Je suppose que tu partages avec moi cette même impression, celle qu’on a parfois, d’être largué, perdu. On se cherche sans se trouver et on se retrouve sur une voie parallèle à s’observer vivre ou surnager, a penser que la vie nous joue de drôles de tour, qu’on ne contrôle plus rien, qu’on n’est pas maître du jeu, de soi. Que d’autres, ou qu’un autre, tire les ficelles et qu’on n’est plus qu’une marionnette dans un jeu de dupe...
Je suis à la recherche d’un sentiment que j’ai perdu et qui remonte à mon enfance, une croyance forte dans la vie, la certitude que tout doit toujours se terminer bien, que les méchants sont punis, qu’une mauvaise action revient comme un boomerang labourer la gueule du salaud...
Je sais, c’est enfantin, quand je te disais être un peu perdu...
La vie n’est pas comme ça, elle est injuste et au fond, j’en sais rien, ch’suis plus sur de rien.
Des idées qui se bousculent et qui sont ma vie. Des idées revenues à l’état sauvage, indomptables, qui surgissent de nulle part et qui ne mènent à rien.
Tiens, celle-ci : faut pas croire que les enfants se demandent d’où viennent les bébés, ils le savent très bien, ce qu’ils ne savent pas c’est d’où viennent les adultes... Ils ne comprennent pas que les enfants peuvent devenir lâches ou cruels... Alors ils ont peur de grandir...
C’est peut-être de là que me vient l’insolence que je mets parfois dans mes relations aux autres, mon refus de l’autorité aveugle, mon dégout-mépris profond de l’orgueil et de la vanité...
C’est sans doute cette peur de devenir "eux" qui me guide encore dans ma manière de ne pas me prendre au sérieux... Mon nez rouge, ma naïveté les rassure et me protège de leurs ambitions, de leur convoitise...
On ne prend pas un enfant au sérieux...
On a tort,
On devrait...
Ou bien est-ce le modèle de mon père que je reproduis ? Sans doute un peu aussi.
Mon père était un homme respecté par ses pairs, ses patrons et ses collaborateurs. Un homme sérieux qui avait un sens inouï de l’humour, de la dérision, ce qui lui permettait de se sortir des coups les plus foireux et de résister dans la vie. Un homme écouté et pris au sérieux alors qu’il avait lui bien du mal à prendre les choses aux sérieux, à commencer par lui.

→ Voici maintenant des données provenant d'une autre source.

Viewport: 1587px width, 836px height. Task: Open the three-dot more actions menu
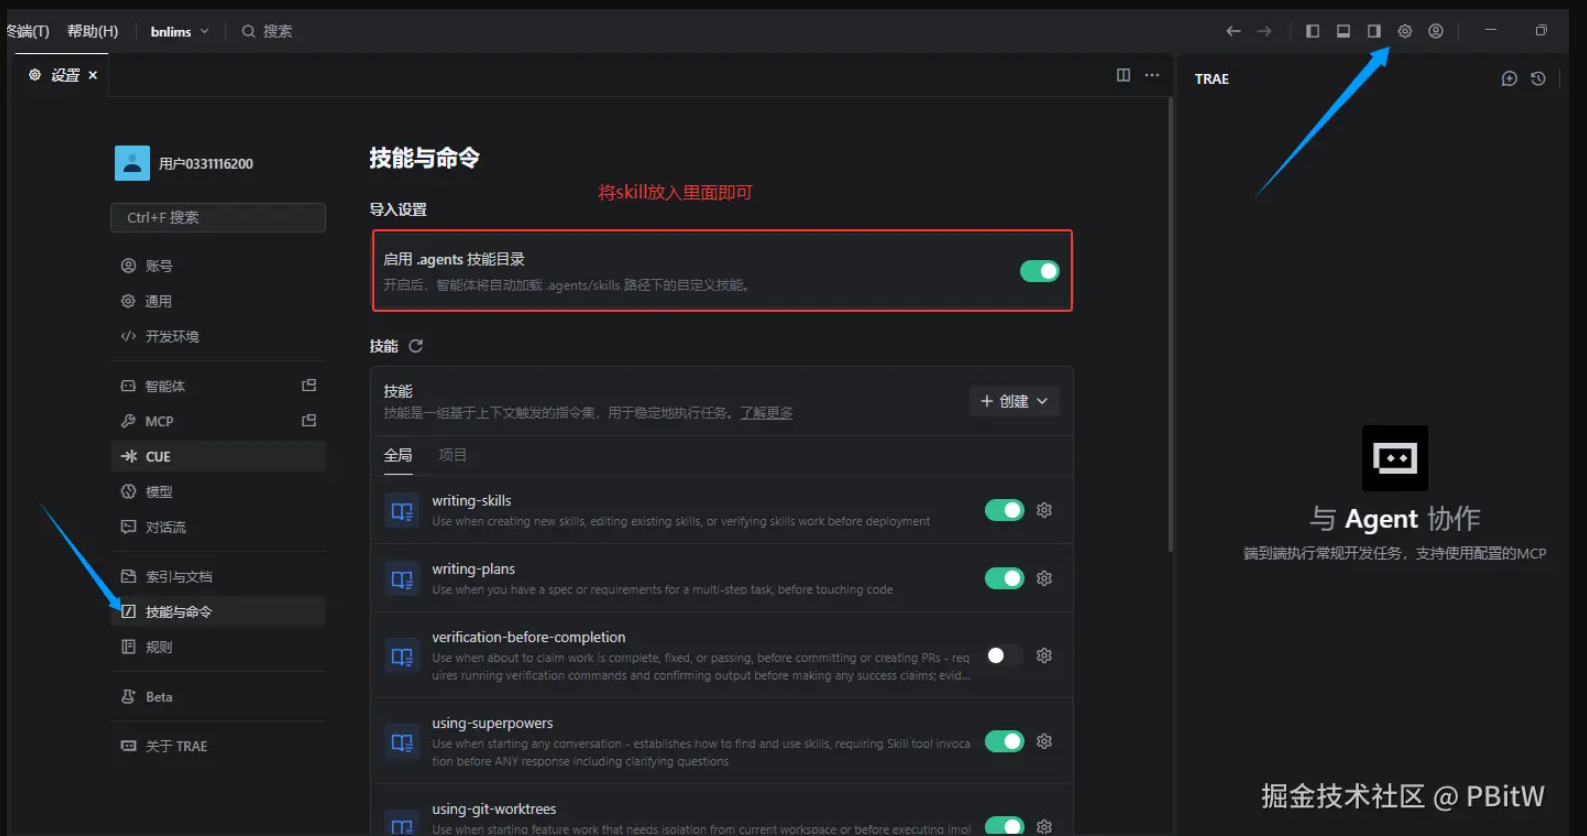1152,75
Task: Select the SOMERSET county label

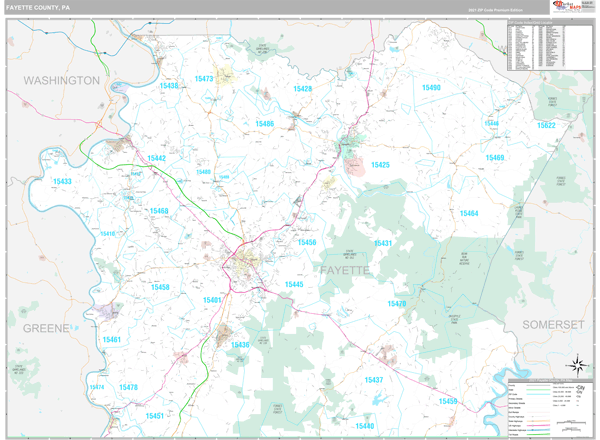Action: tap(554, 326)
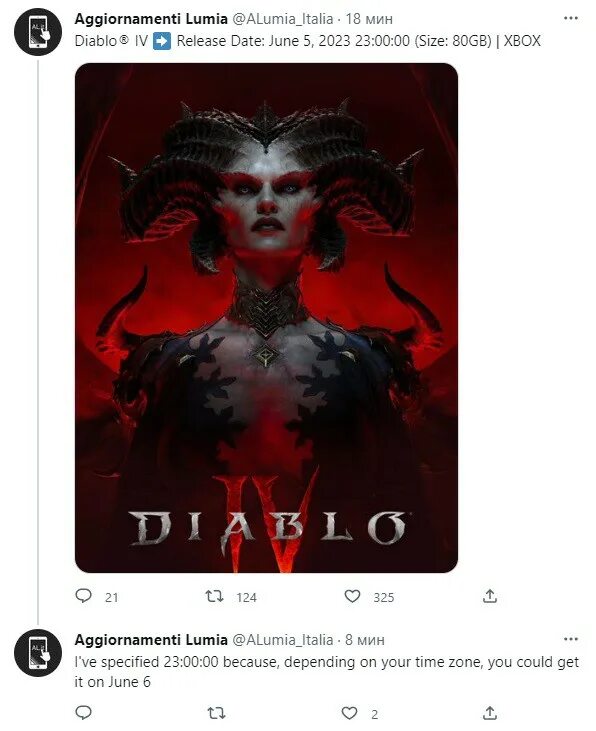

Pourquoi je pense à lui, moi ? C’est même pas la date anniversaire de sa mort...
Ca l’est tous les jours...
A ça aussi on n’est pas préparé, à la mort...
Tout petit, lorsque l’on croise pour la première fois la mort, y a toujours un con pour te dire "c’est la vie, personne n’y coupe", il croit te rassurer alors qu’il te fout la trouille de ta vie, pour la vie...
Alors, une fois de plus, ben tu refuses de grandir et tu développes une angoisse insidieuse qui reste cachée et qui surgit quand tu t’y attends pas, au pire moment (de préférence), dans les endroits les plus biscornus : quand tu passes un examen, sous les jupes de la première copine, face au sourire tendre et triste de ma mère quand elle regarde cette photo noir & blanc où ils posent ensemble à Bujumbura...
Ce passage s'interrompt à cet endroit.